◆ EXTRAIT DU TEXTE:
:::

La retranscription de ce qui est dit dans l’épisode est proposée plus bas pour ceux qui ne souhaitent pas ou ne peuvent pas écouter la version audio.

Retranscription de l’épisode

Bonjour et Bienvenue dans le Podcast d’eWatchers.org.

L’idée de ce podcast est d’approfondir certains sujets en lien principalement avec le fonctionnement du Web, la cybersécurité et la protection des données.
Dans cet épisode, j’aimerais vous parler de la future sanction concernant le groupe Accor, le groupe hôtelier français, qui possède notamment les hôtels Novotel, Sofitel, Mercure ou Ibis.

On ne connaît pas encore les détails de cette sanction, mais ce que l’on sait, c’est que le Comité Européen de la Protection des Données (CEPD[2]) a publié sur son site un communiqué pour indiquer qu’une procédure de litige avait eu lieu au sujet de cette décision, notamment sur le montant de l’amende à infliger à la société. Ce que cela veut dire, c’est que les autorités de contrôle des autres pays de l’Union européenne sont en désaccords avec la position de la CNIL qui a réalisé la procédure et aimeraient imposer à la CNIL de modifier le montant de l’amende à l’encontre du groupe Accor.

:::

◆ JEU DE DONNÉES:
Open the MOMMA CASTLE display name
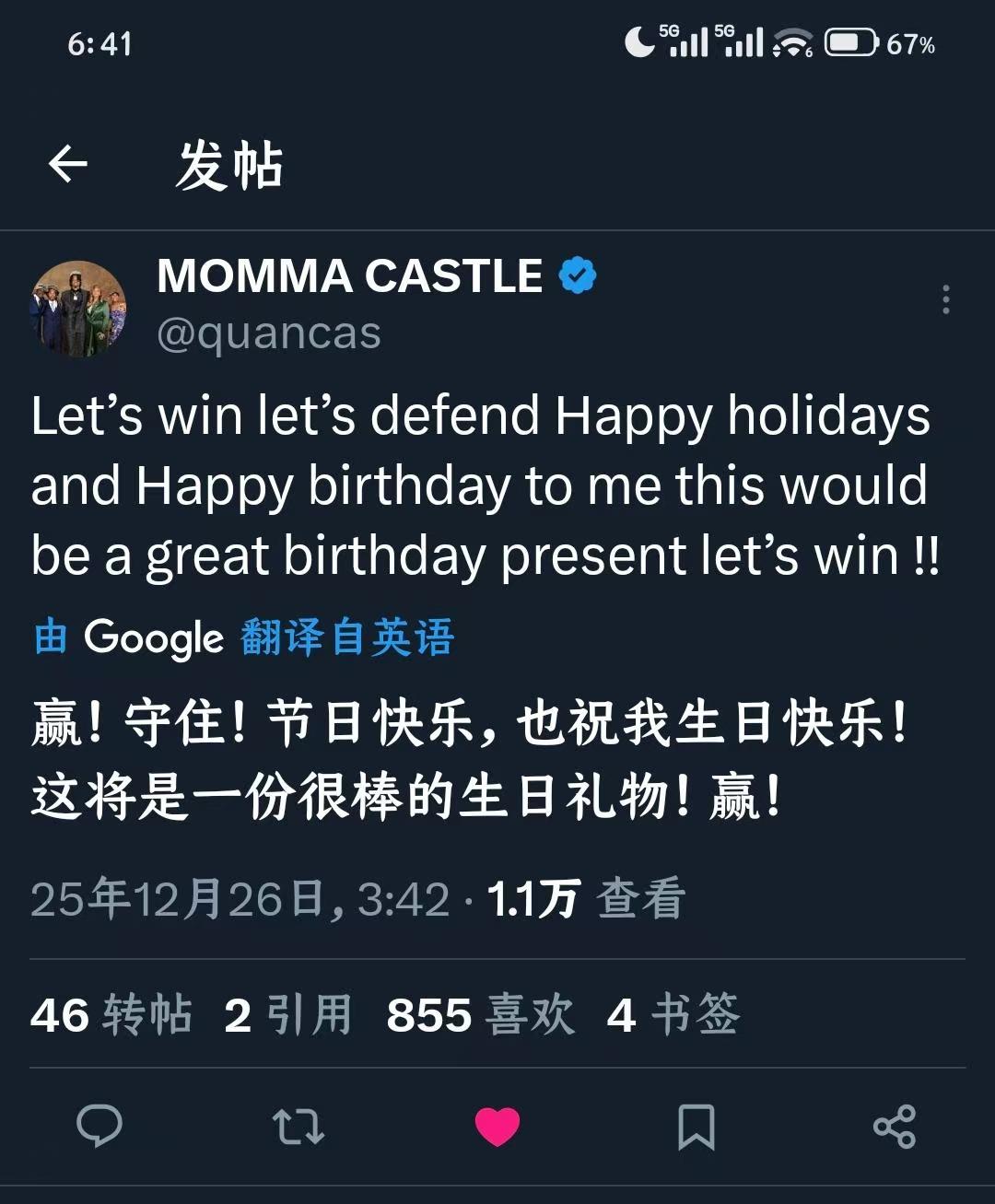The image size is (995, 1204). [350, 275]
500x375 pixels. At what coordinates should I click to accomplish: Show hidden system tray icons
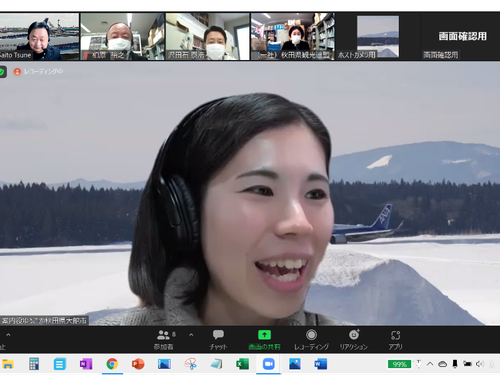[430, 364]
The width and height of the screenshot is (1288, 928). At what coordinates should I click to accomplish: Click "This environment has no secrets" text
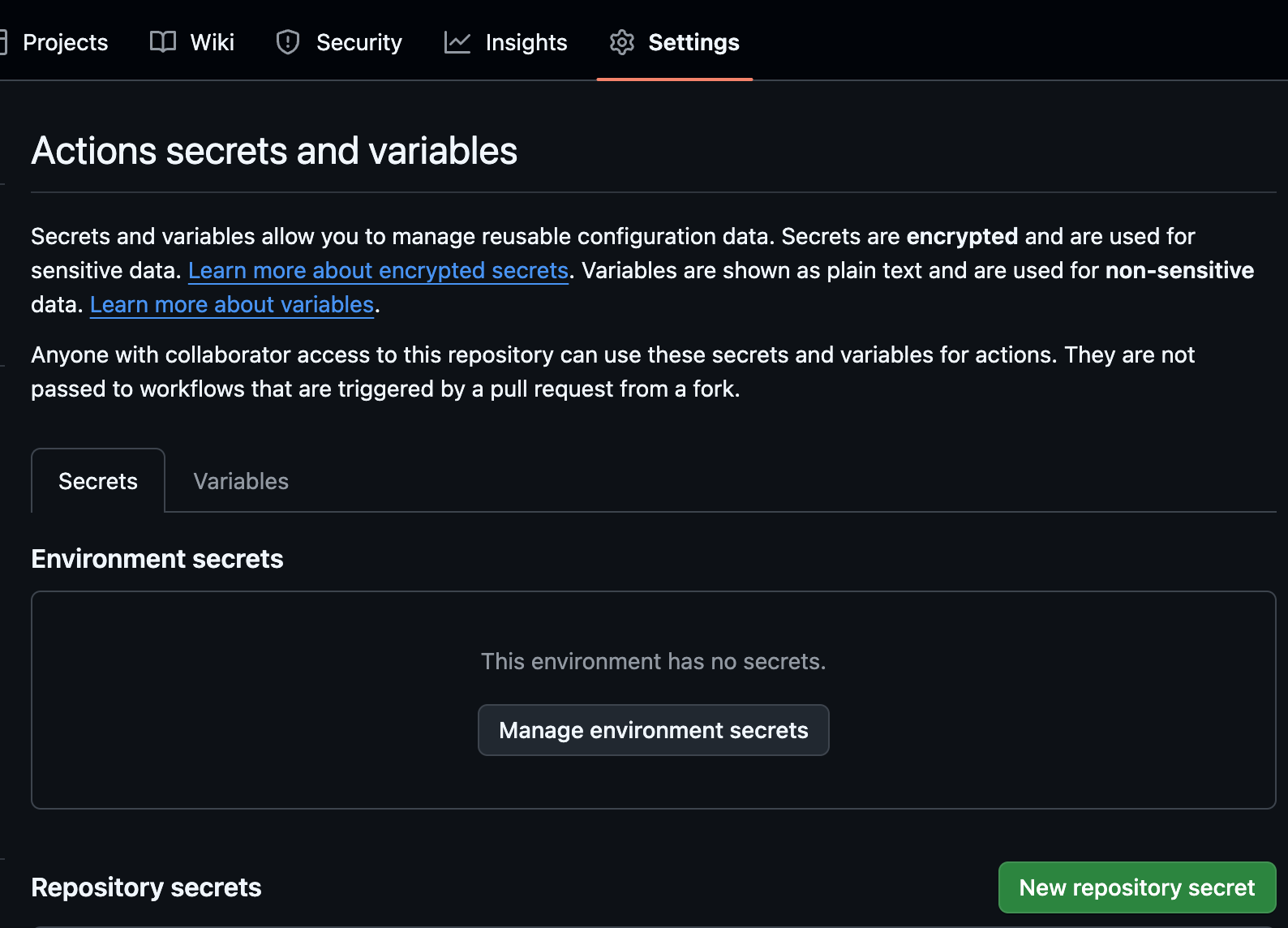[x=653, y=661]
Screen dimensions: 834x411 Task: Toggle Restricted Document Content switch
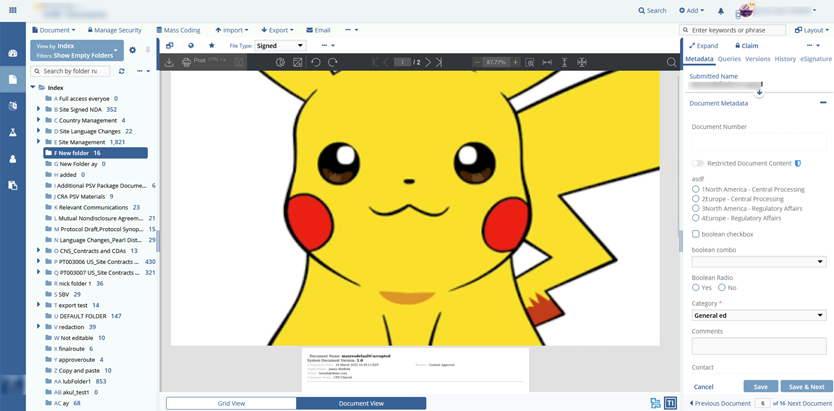pos(697,163)
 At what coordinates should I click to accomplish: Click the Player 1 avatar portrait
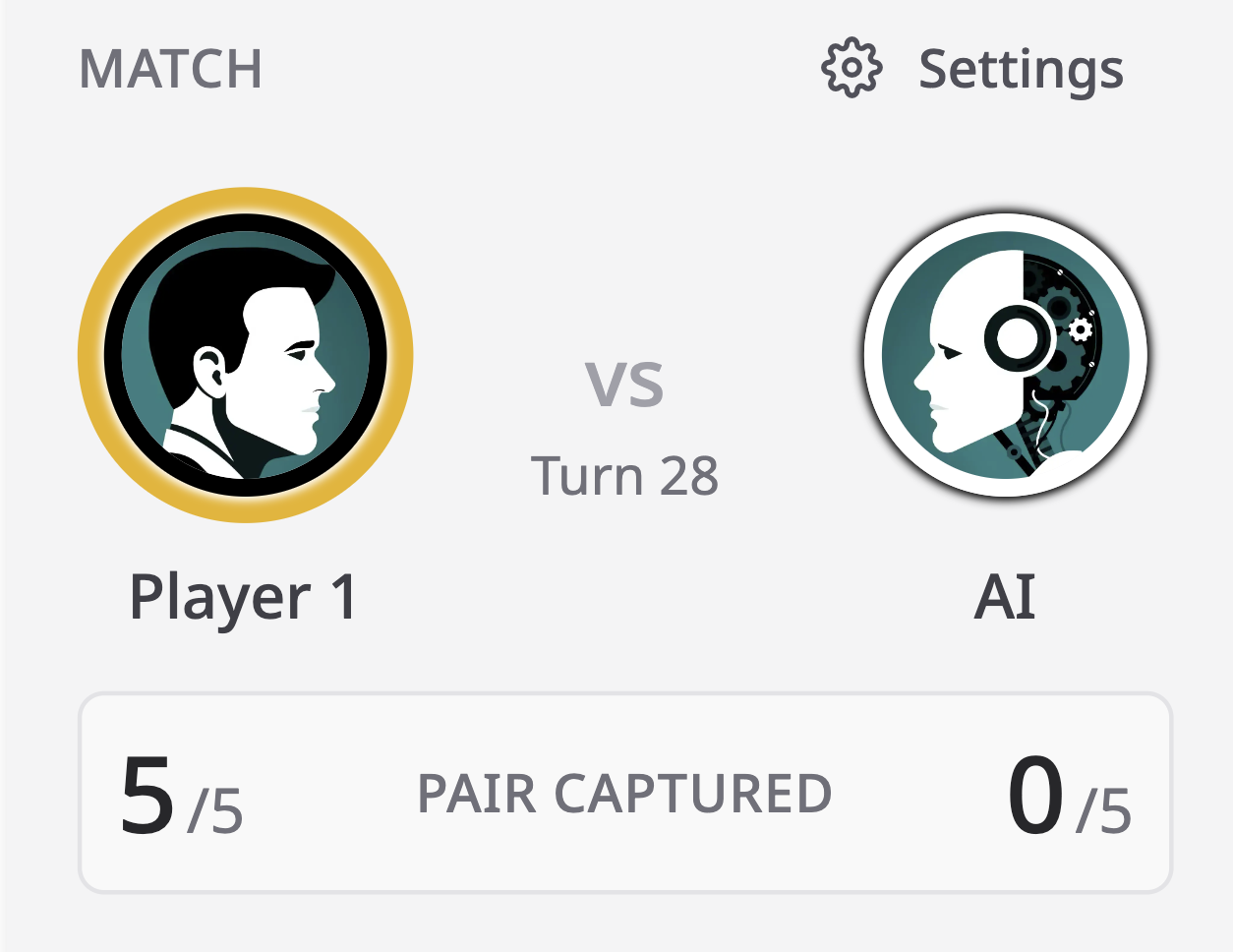click(244, 357)
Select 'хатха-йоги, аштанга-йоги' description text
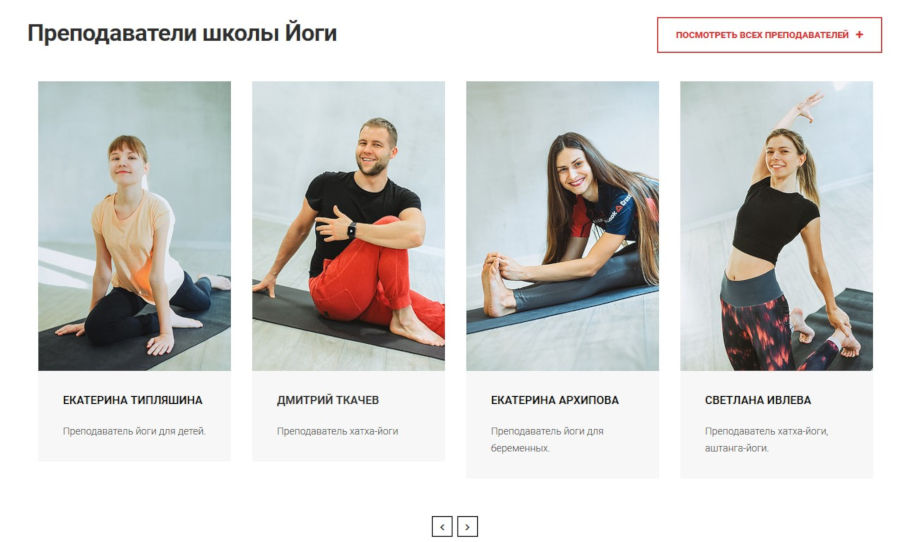This screenshot has height=542, width=900. [766, 439]
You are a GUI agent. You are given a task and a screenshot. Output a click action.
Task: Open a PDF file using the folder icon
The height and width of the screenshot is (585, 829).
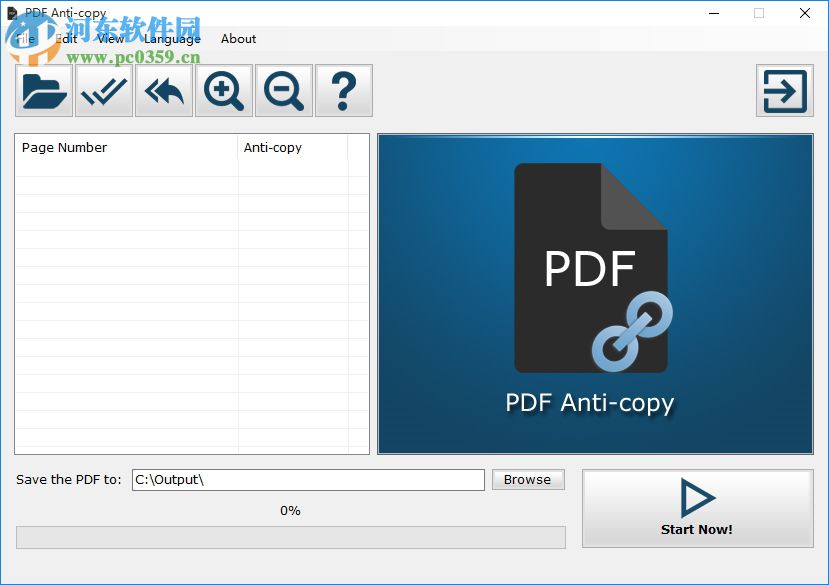(x=42, y=90)
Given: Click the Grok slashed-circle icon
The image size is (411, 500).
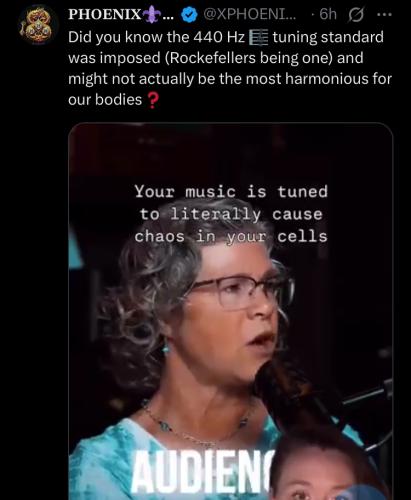Looking at the screenshot, I should click(x=356, y=15).
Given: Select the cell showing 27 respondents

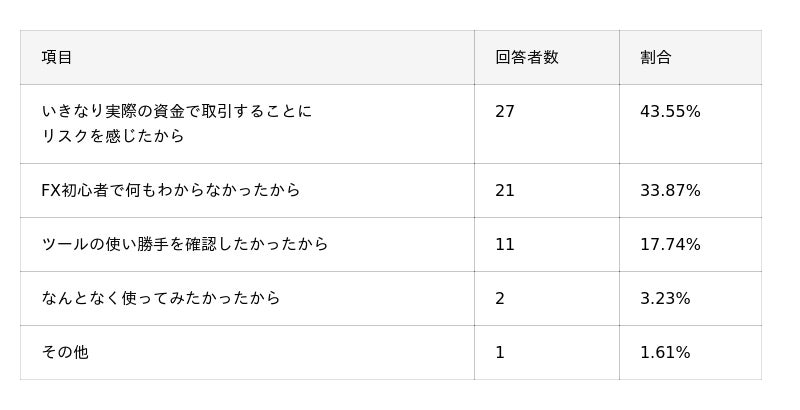Looking at the screenshot, I should (x=505, y=112).
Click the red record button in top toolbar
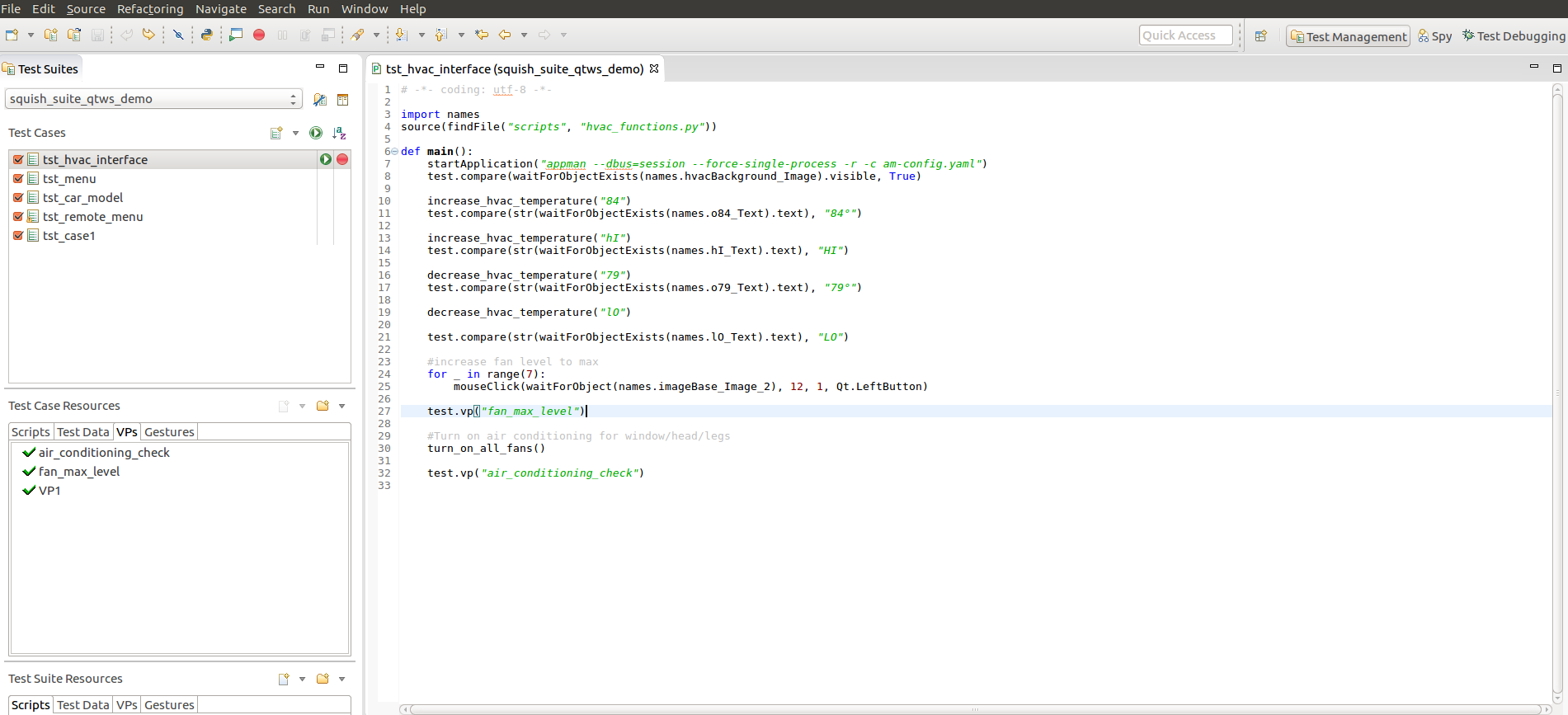 coord(259,35)
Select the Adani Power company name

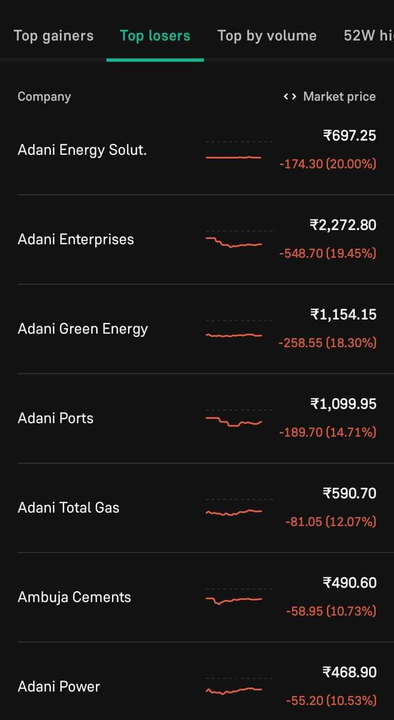click(59, 686)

:::

◆ EXERCICE 1:
Dans l'extrait consacré à la sanction visant le groupe Accor, quel organisme a publié sur son site un communiqué annonçant une procédure de litige ?
◆ EXERCICE 2:
Recopiez fidèlement les enregistrements, depuis leur début jusqu'à la ligne contenant « pos(697,163) », cette ligne comprise. Omettez les images dans votre réponse.
L'extrait et les enregistrements proviennent de sources distinctes.

◆ RÉPONSE 1:
Le Comité Européen de la Protection des Données (CEPD).

◆ RÉPONSE 2:
Open the MOMMA CASTLE display name
The image size is (995, 1204). [350, 275]
500x375 pixels. At what coordinates should I click to accomplish: Show hidden system tray icons
[430, 364]
The width and height of the screenshot is (1288, 928). At what coordinates should I click to accomplish: Click "This environment has no secrets" text
[x=653, y=661]
Screen dimensions: 834x411 Task: Toggle Restricted Document Content switch
pos(697,163)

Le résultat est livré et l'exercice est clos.